La première condition porte sur le caractère « fondamental » du principe invoqué : le principe doit intéresser un domaine essentiel de la vie de la Nation, comme les droits et libertés fondamentaux, la souveraineté nationale ou l’organisation des pouvoirs publics. Dans son mémoire en défense20 , le gouvernement se fondait principalement sur le fait que cette première condition n’était pas remplie dans la mesure où l’ouverture du mariage aux couples de personnes de même sexe relève d’une question de société alors que les PFRLR dégagés par le Conseil ne sont pas de cette nature. Selon cette conception matérielle des PFRLR, le Conseil ne pourrait reconnaître de tels principes que dans le domaine des libertés fondamentales ou de l’organisation de la République.

Le Conseil constitutionnel s’est inscrit en ce sens, tous les PFRLR qu’il a jusqu’à présent dégagés relèvent soit des droits et libertés fondamentaux, telles que la liberté d’association (n° 71-44 DC, 16 juill. 1971), les droits de la défense (n° 76-70 DC, 2 déc. 1976), la liberté d’enseignement ou la liberté de conscience (n° 77-87 DC, 23 nov. 1977), les libertés universitaires (n° 83-165 DC, 20 janv. 1984) ou la justice pénale des mineurs (n° 2002-461 DC, 29 août 2002), soit de l’organisation de la République, tels les PFRLR relatifs à la justice administrative ou au droit local alsacien-mosellan (n° 2011-157 QPC, 5 août 2011).

Ouvrir aux homosexuels la possibilité de se marier ne restreint pas la possibilité des hétérosexuels de se marier. Il n’y a pas là d’atteinte à un droit ou à une liberté fondamentale ; il y a extension à de nouvelles personnes de la possibilité d’accéder à un régime légal. En outre, jamais le Conseil constitutionnel n’a dégagé de PFRLR sur des questions de société. Il n’a donc pas fait sienne la maxime du doyen Carbonnier selon laquelle « le code civil est la véritable constitution de la France ».

Le Conseil constitutionnel a donc estimé que la première condition pour qu’un PFRLR relatif à l’hétérosexualité du mariage soit reconnu faisait défaut, jugeant que « si la législation républicaine antérieure à 1946 et les lois postérieures ont, jusqu’à la loi déférée, regardé le mariage comme l’union d’un homme et d’une femme, cette règle qui n’intéresse ni les droits et libertés fondamentaux, ni la souveraineté nationale, ni l’organisation des pouvoirs publics, ne peut constituer un principe fondamental reconnu par les lois de la République au sens du premier alinéa du Préambule de 1946 » (cons. 21).

• _CONSIGNE_
Réécrivez, s'il vous plaît, le passage du texte fourni qui va de « Le Conseil constitutionnel s’est » jusqu'à « QPC, 5 août 2011). », en substituant « franchises universitaires » à « libertés universitaires ».

• _DONNÉES ENREGISTRÉES_
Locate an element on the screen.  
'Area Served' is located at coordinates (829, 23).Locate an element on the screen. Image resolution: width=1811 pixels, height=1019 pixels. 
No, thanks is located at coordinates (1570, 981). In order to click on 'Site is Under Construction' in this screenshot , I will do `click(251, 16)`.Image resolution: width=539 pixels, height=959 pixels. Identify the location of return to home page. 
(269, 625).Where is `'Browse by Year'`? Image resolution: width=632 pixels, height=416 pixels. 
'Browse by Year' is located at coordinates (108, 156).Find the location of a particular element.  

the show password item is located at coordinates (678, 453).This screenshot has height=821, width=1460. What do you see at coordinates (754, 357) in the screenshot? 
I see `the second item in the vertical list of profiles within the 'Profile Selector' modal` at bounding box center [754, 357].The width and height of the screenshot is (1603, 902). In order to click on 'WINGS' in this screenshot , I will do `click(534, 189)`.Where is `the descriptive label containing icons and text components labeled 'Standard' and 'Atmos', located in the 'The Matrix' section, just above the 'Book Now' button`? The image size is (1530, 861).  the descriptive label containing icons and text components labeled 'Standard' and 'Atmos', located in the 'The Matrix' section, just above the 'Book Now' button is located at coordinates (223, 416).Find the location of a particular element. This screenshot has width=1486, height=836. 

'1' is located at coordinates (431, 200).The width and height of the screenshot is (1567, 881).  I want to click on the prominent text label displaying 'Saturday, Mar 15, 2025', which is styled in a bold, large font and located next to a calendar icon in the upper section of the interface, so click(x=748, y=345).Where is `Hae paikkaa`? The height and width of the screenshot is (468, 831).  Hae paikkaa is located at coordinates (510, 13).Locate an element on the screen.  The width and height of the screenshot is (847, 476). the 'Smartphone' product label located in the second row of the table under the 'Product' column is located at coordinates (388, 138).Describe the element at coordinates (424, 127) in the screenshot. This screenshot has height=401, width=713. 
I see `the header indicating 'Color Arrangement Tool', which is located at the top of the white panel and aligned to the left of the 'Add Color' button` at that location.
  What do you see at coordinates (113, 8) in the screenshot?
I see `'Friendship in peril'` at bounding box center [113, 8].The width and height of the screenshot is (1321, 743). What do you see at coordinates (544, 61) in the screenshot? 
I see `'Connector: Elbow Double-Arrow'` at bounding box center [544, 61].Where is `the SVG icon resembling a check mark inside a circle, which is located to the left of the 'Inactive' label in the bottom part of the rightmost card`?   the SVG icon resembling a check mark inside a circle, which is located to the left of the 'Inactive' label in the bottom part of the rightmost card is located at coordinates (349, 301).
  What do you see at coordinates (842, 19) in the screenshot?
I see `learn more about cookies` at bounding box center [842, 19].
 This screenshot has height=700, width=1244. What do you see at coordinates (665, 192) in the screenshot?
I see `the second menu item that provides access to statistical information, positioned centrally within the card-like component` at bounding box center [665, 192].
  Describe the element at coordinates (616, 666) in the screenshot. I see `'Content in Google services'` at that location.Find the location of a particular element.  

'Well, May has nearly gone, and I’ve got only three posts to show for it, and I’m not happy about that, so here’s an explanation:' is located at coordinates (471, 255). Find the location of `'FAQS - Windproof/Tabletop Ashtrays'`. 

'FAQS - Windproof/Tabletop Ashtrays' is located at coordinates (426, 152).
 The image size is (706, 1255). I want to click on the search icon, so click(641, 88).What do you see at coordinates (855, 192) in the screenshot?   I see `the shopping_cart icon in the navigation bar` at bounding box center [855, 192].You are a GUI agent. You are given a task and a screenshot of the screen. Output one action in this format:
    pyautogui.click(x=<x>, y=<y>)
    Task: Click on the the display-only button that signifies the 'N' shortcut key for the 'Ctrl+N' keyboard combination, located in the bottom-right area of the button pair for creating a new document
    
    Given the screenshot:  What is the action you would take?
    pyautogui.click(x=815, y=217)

• _BONNE RÉPONSE_
Le Conseil constitutionnel s’est inscrit en ce sens, tous les PFRLR qu’il a jusqu’à présent dégagés relèvent soit des droits et libertés fondamentaux, telles que la liberté d’association (n° 71-44 DC, 16 juill. 1971), les droits de la défense (n° 76-70 DC, 2 déc. 1976), la liberté d’enseignement ou la liberté de conscience (n° 77-87 DC, 23 nov. 1977), les franchises universitaires (n° 83-165 DC, 20 janv. 1984) ou la justice pénale des mineurs (n° 2002-461 DC, 29 août 2002), soit de l’organisation de la République, tels les PFRLR relatifs à la justice administrative ou au droit local alsacien-mosellan (n° 2011-157 QPC, 5 août 2011).